Case studies
Refuge
Arts House Melbourne
For six years, Arts House Melbourne’s annual Refuge program has imagined how we might prepare in the face of a disaster.
From droughts to floods, mass displacements to pandemics and heatwaves, Refuge was never just a hypothetical. For the final instalment in this long look at climate crisis, Arts House invited emergency experts, artists, scientists and deep thinkers from a broad range of communities to share knowledge, experience and tradition together, with the community of North Melbourne and beyond.
Refuge drops us in the hot zone of different climate-related disasters. Flood, heat, pandemic and displacement: this six-year project offers us new ways to rally as a community and prepare for climate crisis.

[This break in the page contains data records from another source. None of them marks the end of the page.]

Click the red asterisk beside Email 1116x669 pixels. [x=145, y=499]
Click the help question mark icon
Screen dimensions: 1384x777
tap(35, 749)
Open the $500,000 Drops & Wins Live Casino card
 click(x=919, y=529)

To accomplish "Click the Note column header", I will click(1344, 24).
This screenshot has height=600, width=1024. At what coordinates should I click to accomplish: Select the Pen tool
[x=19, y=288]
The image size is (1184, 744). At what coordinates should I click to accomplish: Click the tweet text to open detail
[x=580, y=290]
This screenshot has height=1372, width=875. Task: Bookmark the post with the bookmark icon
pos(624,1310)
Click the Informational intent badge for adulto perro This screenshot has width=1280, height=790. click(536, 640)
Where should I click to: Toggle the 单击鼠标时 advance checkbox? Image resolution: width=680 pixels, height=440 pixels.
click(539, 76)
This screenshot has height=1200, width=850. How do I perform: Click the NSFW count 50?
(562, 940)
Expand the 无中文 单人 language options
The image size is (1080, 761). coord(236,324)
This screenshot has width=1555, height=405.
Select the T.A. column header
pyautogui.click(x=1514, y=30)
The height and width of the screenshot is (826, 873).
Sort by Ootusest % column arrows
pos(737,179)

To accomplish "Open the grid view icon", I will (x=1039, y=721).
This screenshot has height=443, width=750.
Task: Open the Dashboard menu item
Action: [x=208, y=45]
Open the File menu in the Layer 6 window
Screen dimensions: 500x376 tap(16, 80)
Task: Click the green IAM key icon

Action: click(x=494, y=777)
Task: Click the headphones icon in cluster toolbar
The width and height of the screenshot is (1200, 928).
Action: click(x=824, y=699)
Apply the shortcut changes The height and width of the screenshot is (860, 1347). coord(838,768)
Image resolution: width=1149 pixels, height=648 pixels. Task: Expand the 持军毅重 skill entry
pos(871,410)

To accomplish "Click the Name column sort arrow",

Since 2016, Refuge has brought together people who might not normally collaborate in a crisis – local residents, artists, scientists, Elders and experts from the world of emergency services. Their task is to identify what matters when the unthinkable becomes real: what being prepared means in the face of disaster, how the survival of the individual is inextricably bound up with the survival of community, and what role we can each play.
Refuge promotes new ways to ground equity, access, dignity and hope in our response to catastrophe through a creative approach.
In 2016, Refuge imagined a local flood and transformed the North Melbourne Town Hall into a relief centre for 24 hours.
In 2017, Refuge envisaged the increasing possibility of five consecutive days over 40°C.
In 2018, Refuge examined a pandemic event and what happens when the risk of contagion means you would never bring people together.
In 2019, Refuge examined displacement prompted by climate crisis.
In 2021, Refuge asked what happens when these crises meet.